We’re excited to announce that Agileana technical architect Gordon Makely is now a triple certified Drupal 9 expert. This is in addition to Gordon’s D7 and D8 Drupal triple expert certifications. (Yes, he’s a triple-triple certified Drupal expert!)
Drupal developer Ivan Duarte is also Drupal 9 triple certified expert, while Agileana’s Sergio Sanchez is a D8 triple certified expert.
All three developers are critical to Agileana’s work developing and migrating Drupal sites for the federal government and member organizations.
The Acquia triple expert certification is awarded to developers who show proficiency in Drupal by completing three tests: the general test, front end specialist test, and backend specialist test. The certification is administered by Acquia, a Drupal cloud hosting service run by Dries Buytaert, the founder of Drupal.
Below is a short interview with Gordon about his triple Drupal triple certification (D7, D8, and D9 triple certifications) and what it means for the work he does:
The Acquia certification is intended to show that you have an understanding best practice for developing on the Drupal platform. Why are best practices in Drupal important?
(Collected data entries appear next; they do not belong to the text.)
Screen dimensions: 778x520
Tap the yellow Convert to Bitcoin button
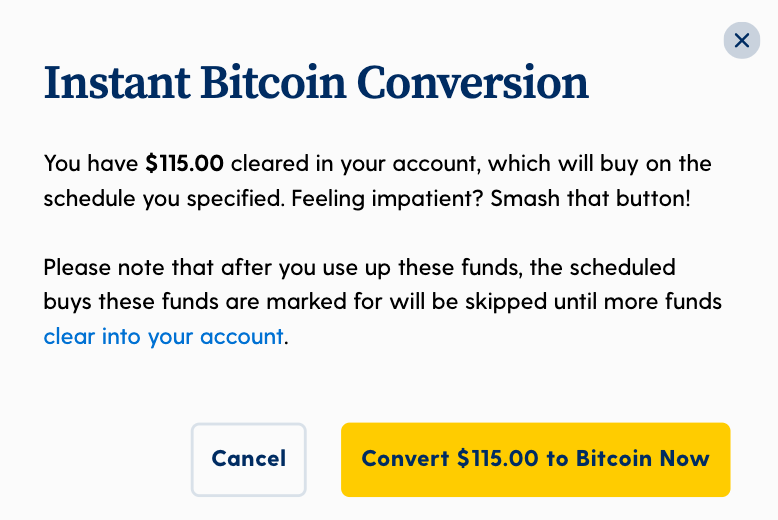click(x=535, y=459)

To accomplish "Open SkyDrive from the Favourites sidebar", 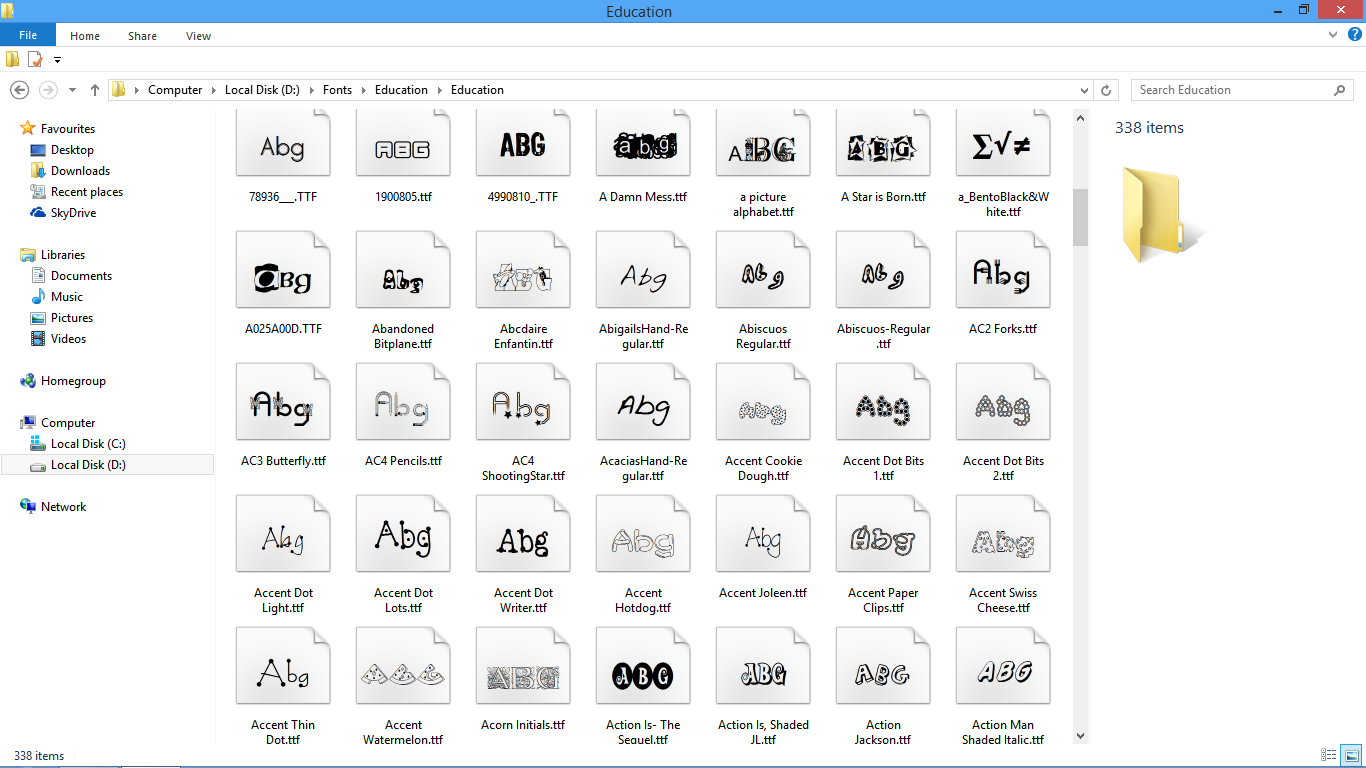I will click(76, 212).
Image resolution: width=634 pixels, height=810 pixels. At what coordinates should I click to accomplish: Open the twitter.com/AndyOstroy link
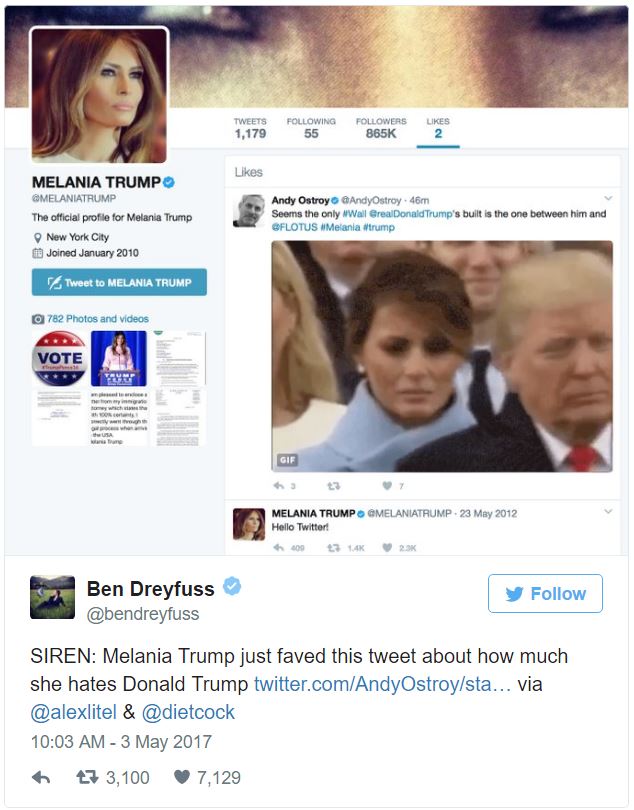point(382,684)
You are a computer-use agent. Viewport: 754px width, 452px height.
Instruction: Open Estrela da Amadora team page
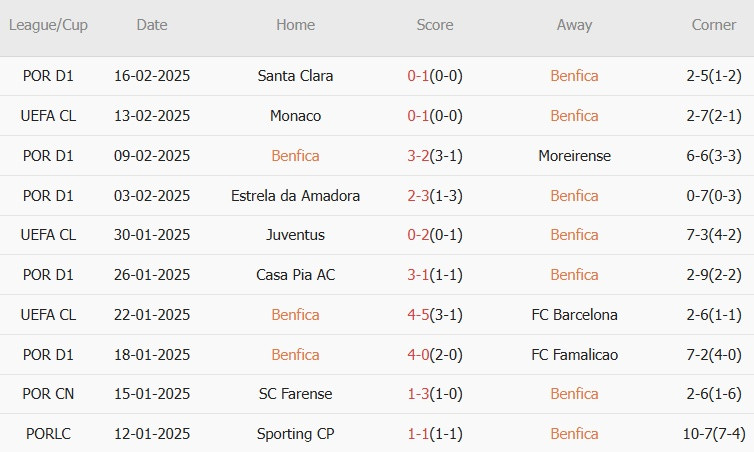[295, 196]
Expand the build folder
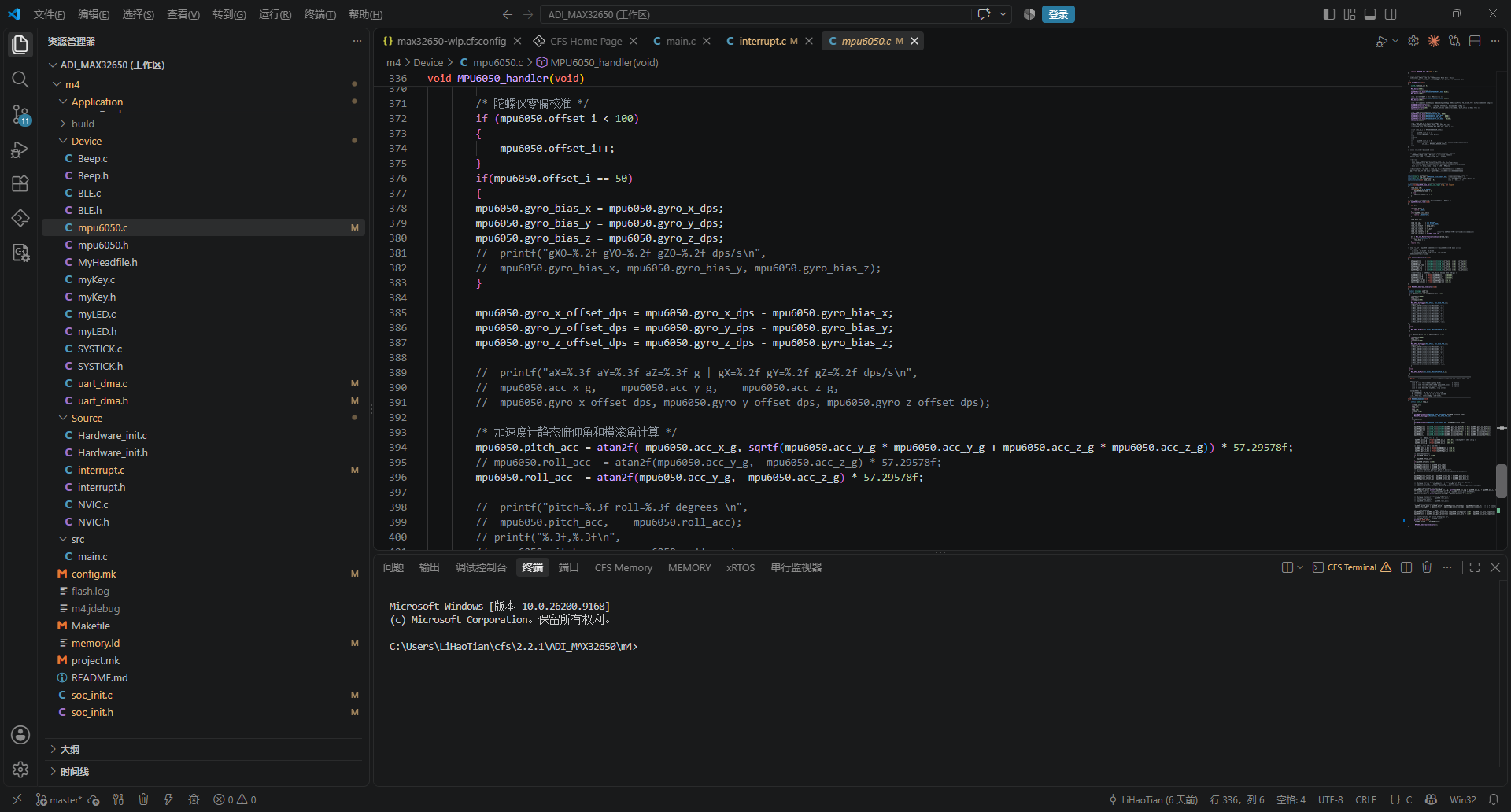Image resolution: width=1511 pixels, height=812 pixels. pyautogui.click(x=83, y=124)
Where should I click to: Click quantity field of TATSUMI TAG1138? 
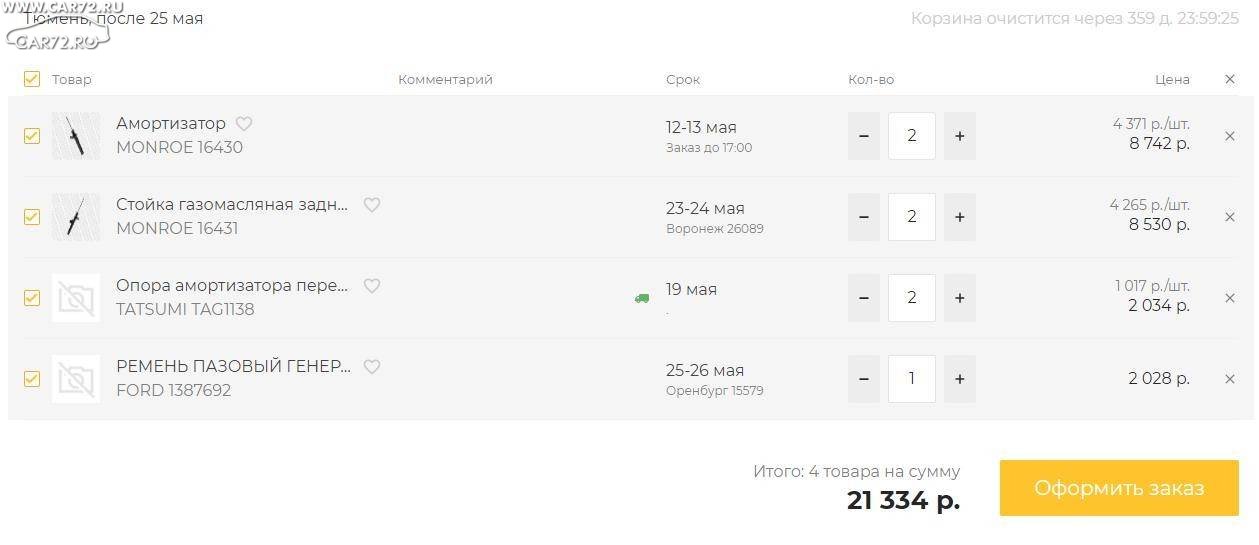tap(912, 298)
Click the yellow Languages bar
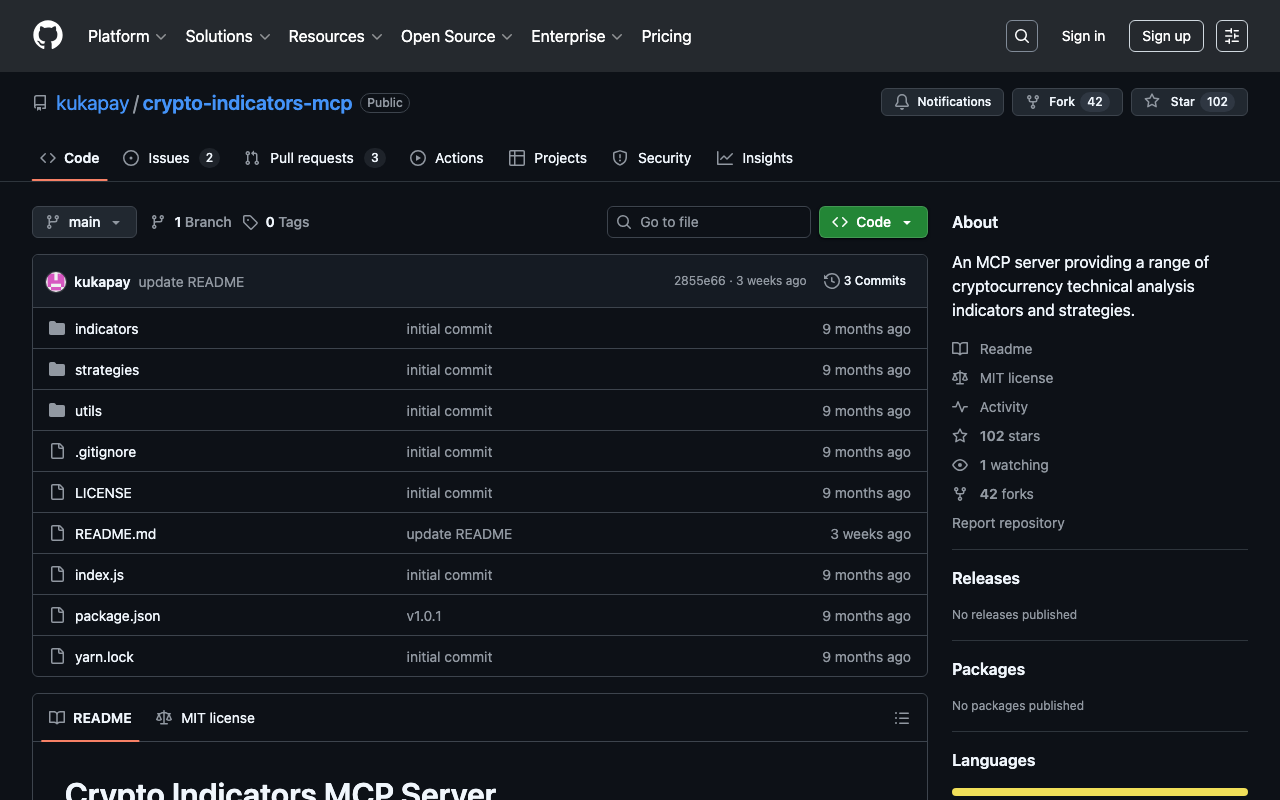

Acquia came up with the certification program to separate the wheat from the chaff to use an old school analogy. Back in the day, there were a lot of people out there doing things that were just crazy at times. There were people doing SQL injection on a template, which was just like, wow, that’s not good.
So, best practices really come out of security and performance. These are the two of the biggest things you want to be concerned about on a Drupal site. The certification tests themselves are filled with multiple choice questions that may have some incorrect answers or may propose all correct answer, but they really want the best way to go about this. Because, in Drupal there’s any number of ways to do something. But you really want the best way or the most appropriate way because it’s either going to cause a security risk or performance hit if you don’t follow best practices.
You’re a Drupal 7 and Drupal 9 expert. This year D7 retires and site owners in D7 must move to D9 if they want to stay with Drupal. D7 is very different from D9, which is part of the reason that move is so daunting. Did you have any revelations about the difference between the two versions while getting your certifications?
I think the aha moments were when I would read a question during the D9 certification and one of the examples had to do with extending a class or something like that. I’d be like, oh man, that’s such a great idea because we couldn’t do that in D7.
In certain ways D7 seems like, maybe not the stone age, but maybe the bronze age. The step forward is making object oriented almost everywhere – it’s not quite, but it is really close. Twig, the templating system, is huge. Life is so good. I remember taking the D7 test and D9 is so much better. Like, how did we ever survive without it?
What would you tell D7 site owners embarking on a migration?
I’d use the carrot and the stick analogy.
Now, the carrot is, even if you’re just a content admin, like you’re a site owner who may not know the first thing about code, you’re going to like the admin interface. Because even the admin interface is responsive. I don’t know how many times back in the D7 days somebody would call up and say there’s something broken and you need to fix this one thing. And then trying to peer at your phone to get in on the D7 admin side and input something – ugh. To me the carrot is it’s a much better user experience even on the admin side.
Now, the stick is that there is end of life not only for D7 itself but also the stuff under the hood, the things that D7 relies on. It’s sitting on a LAMP stack. If you’re on a hosted system, those things might all get updated underneath you and break you and you don’t know about it until you know about it … and then, it’s a fire drill.
So, hopefully, that persuades people to move. To go to D7 to D9, depending on how much customization you’ve put into your site, it’s going to take longer than you think.